Hassun (lived 1809–1884) was archbishop of Malatya and an Armenian Catholic patriarch. Hassun is also known as Antoine-Pierre IX, and sometimes, for example by Bain, as Pierre Antoine IX. There are various spellings of his surname, such as Hassum, Hassoun and Hassounian. In 1880, the Pope of Rome appointed him a cardinal. He retired in 1881, becoming patriarch-emeritus.

===(B) Protestant Episcopal Church===
Comment is not possible as details of this consecration or alleged consecration are not known. For succession after Chechemian, see Free Protestant Episcopal Church#Succession of primuses.

===(C) from Stevens===
Charles Isaac Stevens was consecrated on 6 March 1879 by Richard Williams Morgan, assisted by Frederick George Lee and Dr John Thomas Seccombe.

Morgan had been consecrated at Marholm in Northamptonshire, England on 6 March 1874 by Jules Ferrette. Ferrette (originally a Roman Catholic priest) claimed to have been consecrated as a bishop in 1866 by the Syrian Orthodox bishop of Damascus, MV Bedros, who later (1872) became Maran Mar Ignatius Peter IV (or III) of Antioch, known as "Peter the Humble", the Syrian Orthodox patriarch.

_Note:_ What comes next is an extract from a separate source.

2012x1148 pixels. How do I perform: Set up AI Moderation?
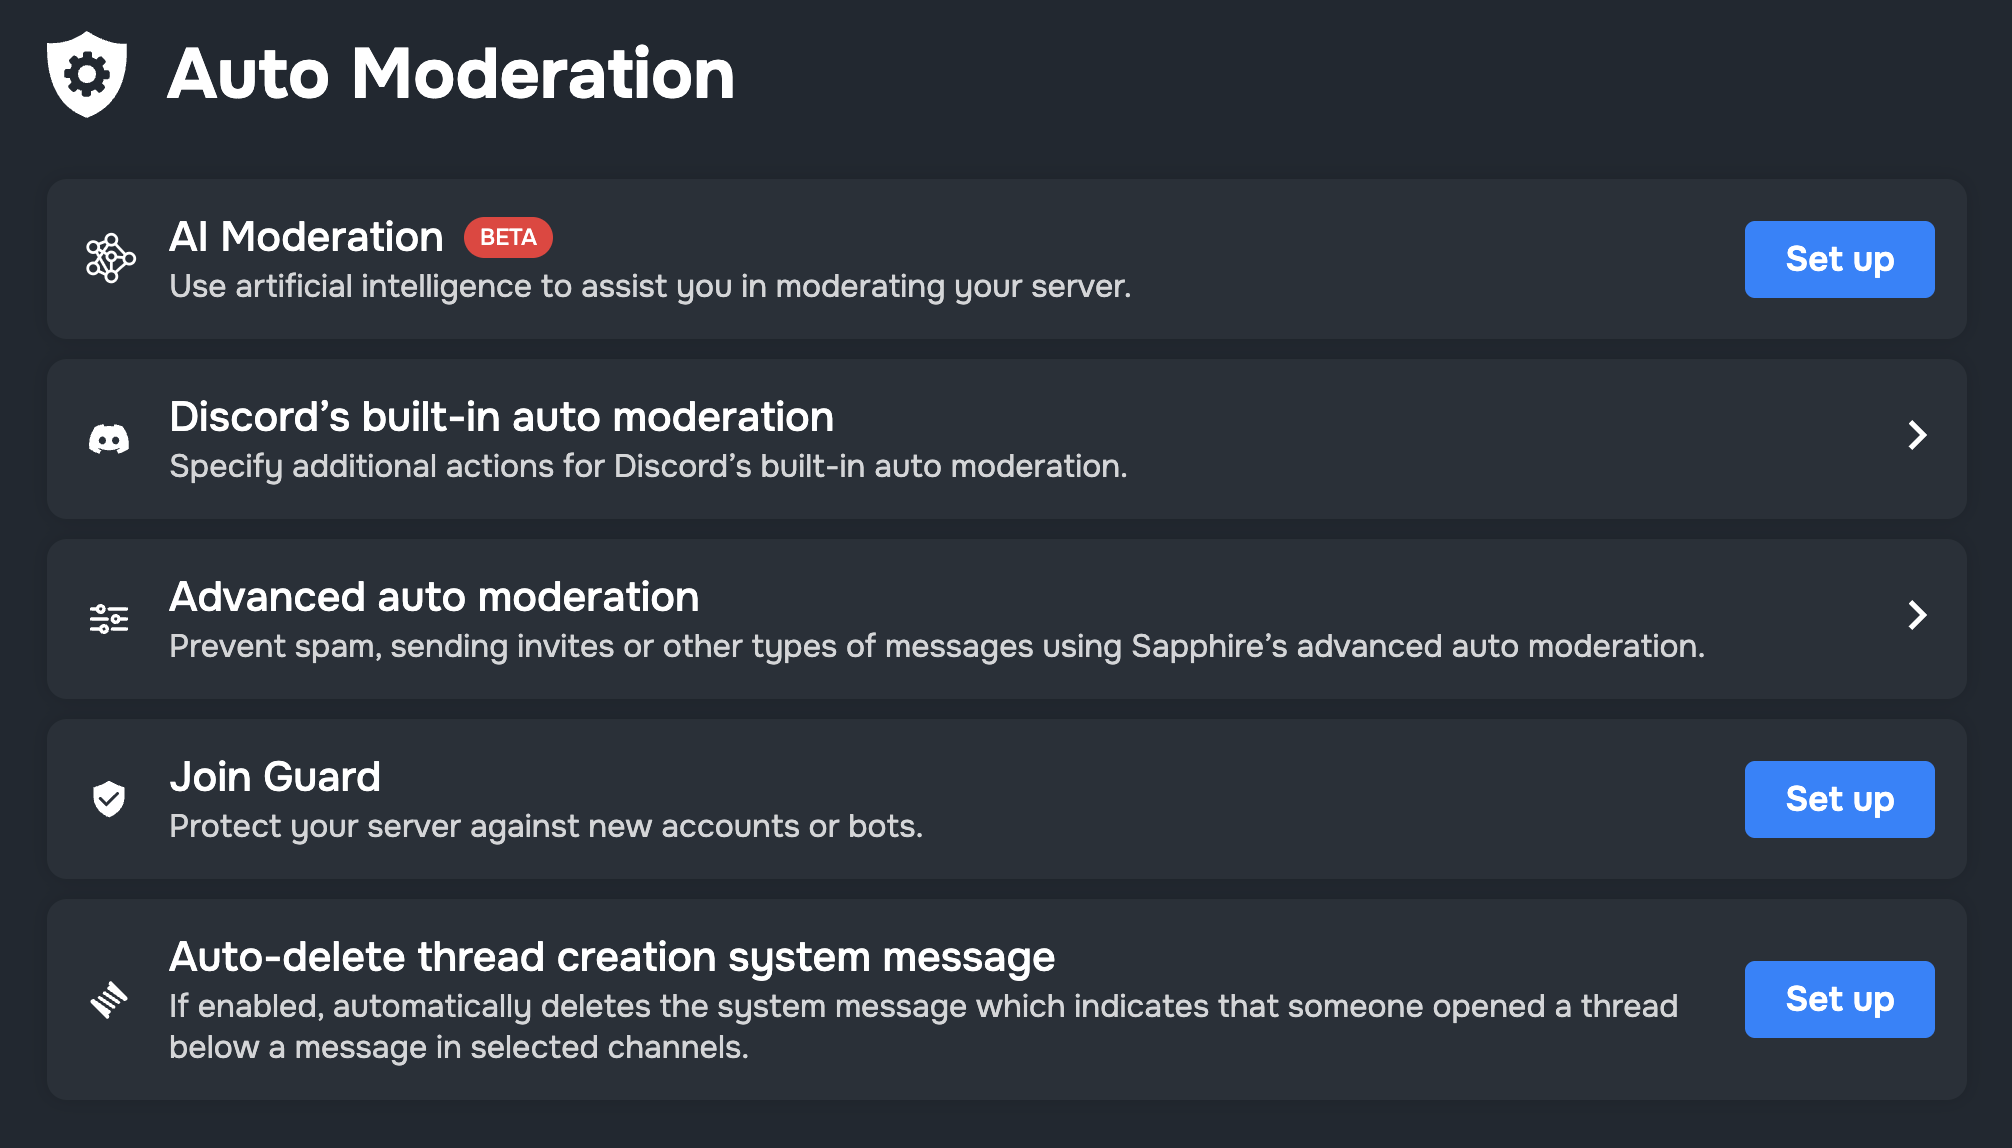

Lee and Seccombe, together with Thomas Mossman were the three founders and leaders of the Order of Corporate Reunion. The three of them claimed to have been secretly consecrated (c. 1877) as bishops. There has been much speculation and conjecture as to who their consecrators were. Owing to the secrecy that long surrounded these consecrations, it may be difficult to establish the facts definitively. However, the website of the Order of Corporate Reunion (as at 2015 led by Peter Paul Brennan) asserts that the consecrators were Dominicus Agostina (cardinal patriarch of Venice), Luigi Nazari di Caliana (archbishop of Milan), Vincentius Moretti (a cardinal), and Ignatios Ghiurekian (a Byzantine archbishop and abbot-general of Ordo Mechitaristarum Venetiarum from the island of St Lazarus near Venice), and that they acted with the authority of Pope Pius IX.

===(D) from Richardson===
Alfred Spencer Richardson was consecrated on 22 June 1879 in the Reformed Episcopal Church in Philadelphia, USA by William Rufus Nicholson, a bishop of the Reformed Episcopal Church, USA. WR Nicholson was consecrated for the Protestant Episcopal Church, USA on 24 February 1876 by Charles Edward Cheney who was consecrated (14 December 1873) by George David Cummins, American Episcopal assistant bishop of Kentucky, USA, and who was consecrated (15 November 1866) by John Henry Hopkins, Episcopal bishop of Vermont, USA. The line of succession to Hopkins is traceable from William Sancroft (enthroned archbishop of Canterbury, 1678) via Thomas White (bishop of Peterborough, England), George Hickes (assistant bishop of Thetford, England), James Gadderar (bishop of Aberdeen, Scotland), Thomas Rattray (bishop of Dunkeld, Scotland), William Falconer (or Falconar) (bishop of Caithness, Scotland), Robert Kilgour (bishop of Aberdeen, Scotland), Samuel Seabury (bishop of Connecticut, USA), Thomas Clagett (bishop of Maryland, USA), Edward Bass (bishop of Massachusetts, USA), Abraham Jarvis (bishop of Connecticut, USA), Alexander Viets Griswold (bishop of Eastern Diocese, USA) who in 1832 consecrated Hoskins.